ー参加しているアーティストのなかでも、特にリル・ウェインとのコラボレーションを強く望んだ理由は?
ずっと前からリルのファンだったんだ。だから、ヨーロッパで会った時に「いつかコラボしようぜ」と声をかけた。もともとは、ロジックにこの曲を歌ってもらうつもりだった。でもリルに音源を送ると、翌日に歌を入れて戻してきたんだ。感想を聞かせてくれって。それを聴いた瞬間、圧倒されたよ。突き抜けた奴だとは思っていたけど、まさかここまでとはね。
ーいままで手がけたB面曲のなかでいちばんのお気に入りは?
「The Question Remains」。とんでもない曲だってことはグールーも俺もわかっていたのに、思いもよらぬ方向に行ってしまった。1992年のアルバム『Daily Operation』に収録するつもりだったんだ。マスタリングまでさせられたよ。でも、レーベル側から「12インチシングルで十分」と言われたんだ。カセットシングルにもなっていないなんて、ひどい話だろ?
ー私もカセットテープの時代に生まれたかったです。
当時は自分たちの店で働いていたんだ。R&Bからジャズやヒップホップまで、ありとあらゆる音楽を取り揃えた大きな棚がいくつも並んでいた。だから、初めてCDが出た時のことをよく覚えている。ピッカピカの新品だ。それを見て、「スゲーな! ってかこれ、スクラッチできんのか?」と思った。でも、いまはCDでもスクラッチできる。CDをスクラッチする技術が開発されたんだ。
ー最後に、2020年にVerzuz(訳注:ヒップホッププロデューサーたちがビートバトルを繰り広げる企画)で行われたRZAとのバトルの話をしましょう。あれはヒップホップの偉大さが証明された歴史的瞬間でした。

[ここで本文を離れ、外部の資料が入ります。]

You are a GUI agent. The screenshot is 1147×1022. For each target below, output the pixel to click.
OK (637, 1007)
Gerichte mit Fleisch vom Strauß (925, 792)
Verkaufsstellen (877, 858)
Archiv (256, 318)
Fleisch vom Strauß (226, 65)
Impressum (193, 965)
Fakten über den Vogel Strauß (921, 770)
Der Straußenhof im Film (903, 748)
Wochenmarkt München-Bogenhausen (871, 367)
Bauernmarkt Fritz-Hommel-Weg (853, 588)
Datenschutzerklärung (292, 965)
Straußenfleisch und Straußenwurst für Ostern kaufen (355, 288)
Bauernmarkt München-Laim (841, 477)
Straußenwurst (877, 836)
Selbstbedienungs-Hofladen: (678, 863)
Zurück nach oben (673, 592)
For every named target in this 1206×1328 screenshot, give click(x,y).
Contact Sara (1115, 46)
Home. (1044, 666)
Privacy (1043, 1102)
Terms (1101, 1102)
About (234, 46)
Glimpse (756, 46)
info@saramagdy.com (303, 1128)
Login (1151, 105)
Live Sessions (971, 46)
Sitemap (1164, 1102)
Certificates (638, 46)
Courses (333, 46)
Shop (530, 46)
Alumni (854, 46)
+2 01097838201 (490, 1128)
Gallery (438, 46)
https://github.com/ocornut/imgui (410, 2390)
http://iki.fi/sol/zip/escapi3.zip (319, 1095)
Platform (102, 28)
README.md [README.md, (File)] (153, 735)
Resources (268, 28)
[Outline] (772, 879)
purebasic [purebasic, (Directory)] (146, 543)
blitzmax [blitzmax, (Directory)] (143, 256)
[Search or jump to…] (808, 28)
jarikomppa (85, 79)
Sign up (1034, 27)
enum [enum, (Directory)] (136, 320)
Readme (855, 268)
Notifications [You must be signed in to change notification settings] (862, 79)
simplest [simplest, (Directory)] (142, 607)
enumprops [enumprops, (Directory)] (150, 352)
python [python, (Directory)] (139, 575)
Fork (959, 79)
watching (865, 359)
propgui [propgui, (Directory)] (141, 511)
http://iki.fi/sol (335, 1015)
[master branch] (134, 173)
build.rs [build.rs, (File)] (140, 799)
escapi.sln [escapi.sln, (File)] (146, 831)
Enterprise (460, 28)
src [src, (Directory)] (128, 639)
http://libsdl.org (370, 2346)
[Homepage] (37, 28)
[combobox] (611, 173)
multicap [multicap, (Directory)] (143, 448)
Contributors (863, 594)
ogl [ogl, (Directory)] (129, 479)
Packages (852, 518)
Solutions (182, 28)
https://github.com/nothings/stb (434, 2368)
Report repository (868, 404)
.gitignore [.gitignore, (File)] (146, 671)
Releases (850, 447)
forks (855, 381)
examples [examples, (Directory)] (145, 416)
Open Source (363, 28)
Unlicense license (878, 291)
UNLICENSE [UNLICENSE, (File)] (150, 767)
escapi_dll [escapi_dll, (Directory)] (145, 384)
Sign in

俺は乗り気じゃなかったんだけど、D・ナイスに「しのごの言わずにインスタライブをやってみろ」と言われたんだ。俺はただスピーカーにつないで配信を見ながら家の掃除をしていただけなのに、正気かよ?と思ったね。対戦相手はピート(・ロック)のほうがいいんじゃないか?とも言った。ピートとツアーを回る時はいつもバトルをしていたし、俺たちのバトルはとにかく楽しいから。すると、D・ナイスが電話をかけ直してきて、RZAはどうだ?と言うんだ。もちろん、快諾した。ドクター・ドレーとでも喜んで対戦したけど、RZAとのバトルは望むところだったから。
ーRZAほどの好敵手はいませんからね。
RZAと俺は、同じ屋根の下で暮らしていたことがあるんだ。だから、お前がダウンしたら、俺もダウンすると言った。あの夜、俺たちは歴史を創ったんだ。息子も見ていたから、その瞬間を分かち合うことができたよ。